Ho-Ba-La-Lá é a quarta faixa do primeiro disco de João, Chega de Saudade (1959). Sua força e magia inundam de emoção no
decorrer e até a última e primorosa sequência do filme, encenada em outro
símbolo emblemático do Rio, o Hotel Copacabana Palace. Onde mistério, suspense,
anseio e desejo transitam em câmera ágil, na busca da captura, entre a
expectativa, o impasse e a dúvida, e se traduzindo em sonoridade, na voz ímpar
e na batida diferente das cordas ásperas, únicas e milagrosas do violão de
João. É a canção guia de um roteiro sobre a ausência e a falta. Sobre a
saudade, de João, da música, do Rio e do Brasil.

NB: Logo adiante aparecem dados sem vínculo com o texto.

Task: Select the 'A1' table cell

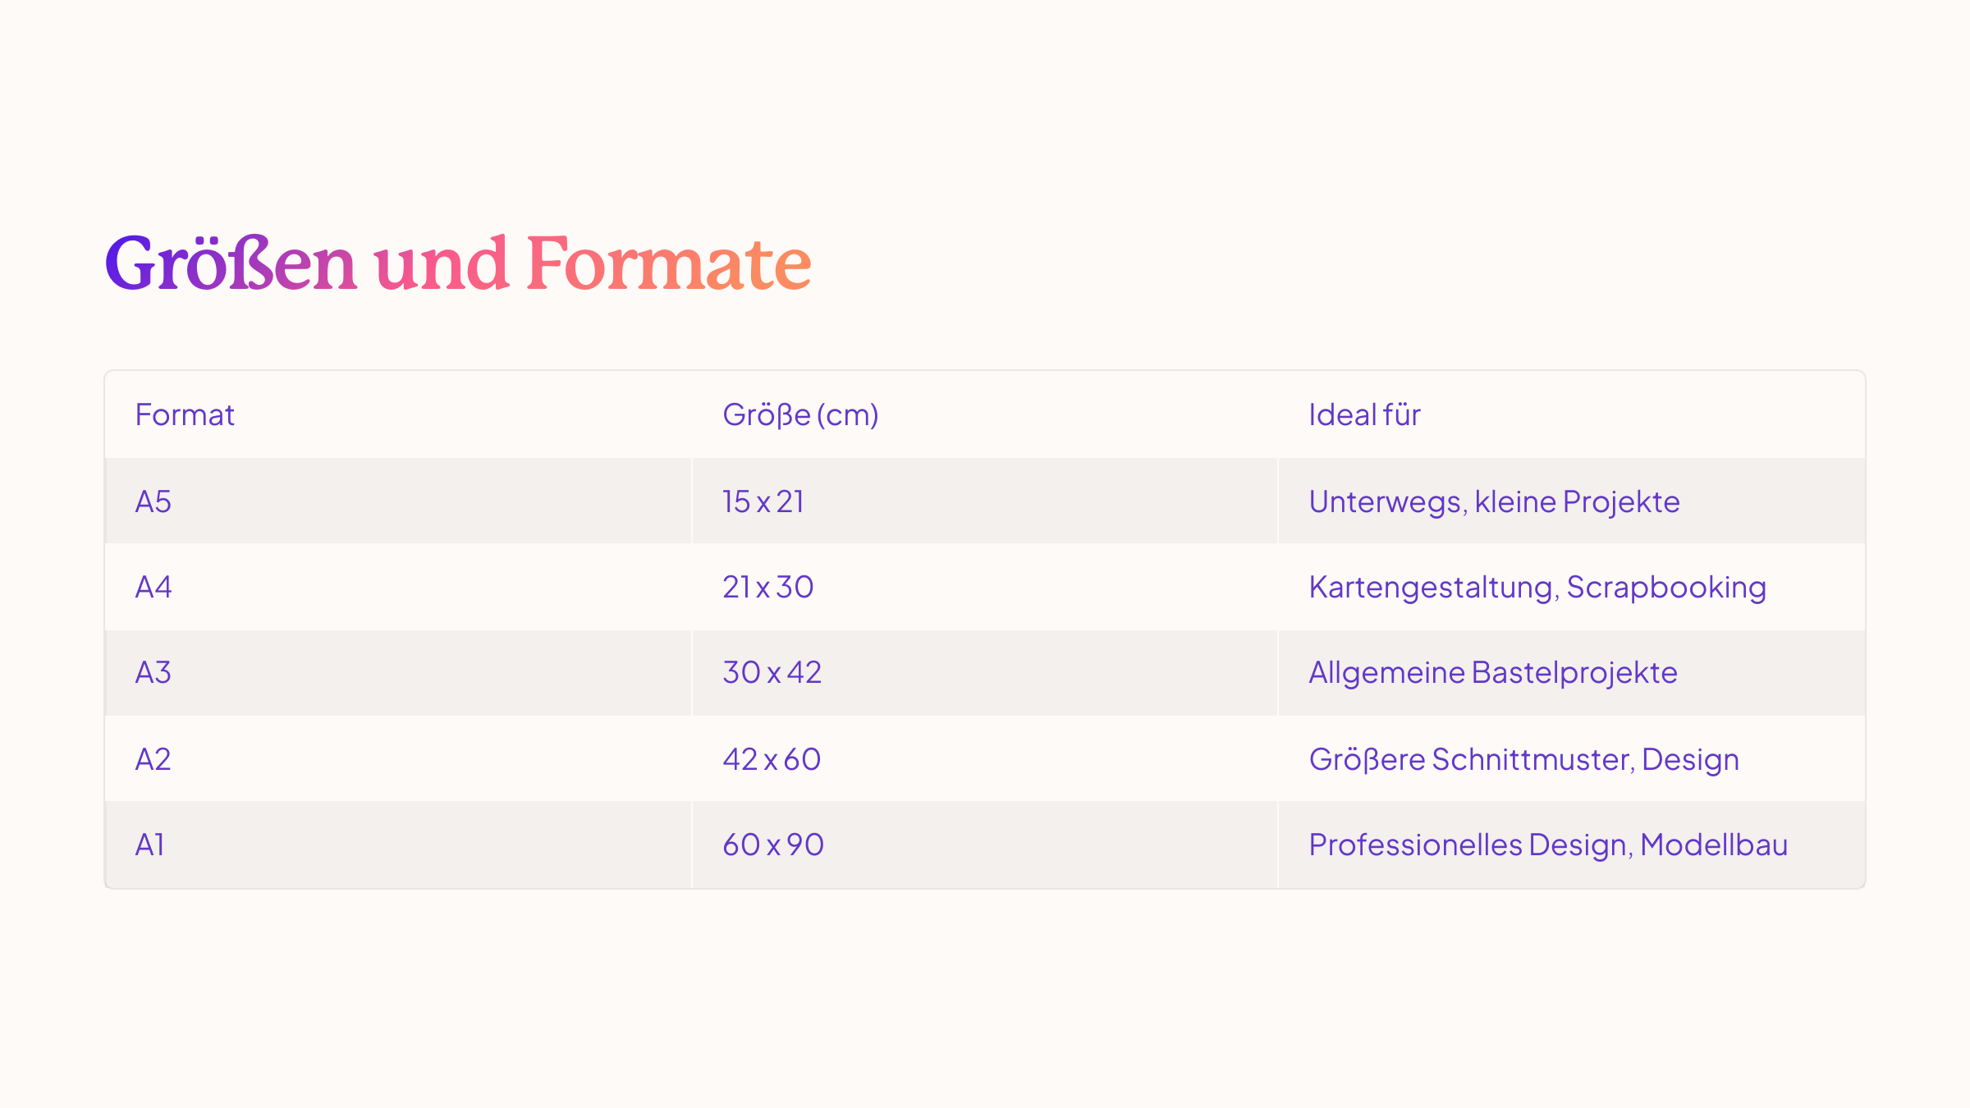Action: point(150,845)
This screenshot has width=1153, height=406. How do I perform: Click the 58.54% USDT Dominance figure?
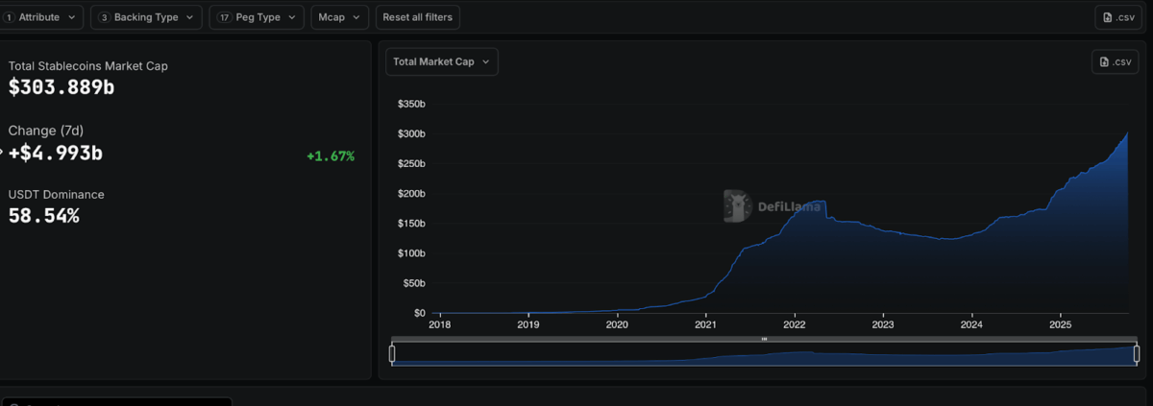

Adorei o texto. Muito bom ler uma resenha que aborda a linguagem do cinema.
ResponderExcluirComentário enviado pelo compositor Renato Rocha.
ResponderExcluirAssisti ao filme do João. Comprei o livro quando saiu. Acho que ele é o maior tributo já prestado a um artista por um seu admirador – superior aos documentários encomiosos, aos fãs-clubes, e mesmo superior ao diário que o cara que fuçava a lata de lixo do Dylan escreveu. O filme – que segue o livro, como um mapa que não chega a lugar algum – é isso tudo ao quadrado. Guiado pelas pegadas de um desaparecido que tentou seguir as pegadas de quem nunca aparece, o diretor investiga também o investigador e explícita com a câmera o que só o cinema mostra: o banco onde ele esperava o seu Godot passar, as pessoas com quem João
conviveu, os lugares que ele percorreu, e, principalmente, o banheiro, a privada do banheiro, a pia, o corredor sombrio e a ante-câmara comum e inexpugnável do lado de fora da porta do apartamento onde, provavelmente, estaria o hermitão mais afinado do mundo. Durante essa meta-procura o filme toca algumas pérolas do mestre e o faz da maneira mais despojada, através de clips de DVDs ou criando despretensiosos clips com imagens circunstanciais: o espaço aéreo do Leblon, uma paisagem de janela de ônibus, ou um mangue qualquer nota na casa do Menescal, mostrando que a música de João transcende as imagens. Como o livro é a resenha de um fracasso – teria o escritor se suicidado caso tivesse conseguido que João tocasse o "Obalalá" em seu violão? – e como ninguém é de ferro, o diretor inventa uma cena em que, finalmente, isso acontece, supostamente do lado de fora da porta trancada do apartamento do cantor. Muito melhor seria deixar o diretor ali, esperando ouvir, e só ouvindo o silêncio continuado do mestre, enquanto aparecem os créditos finais.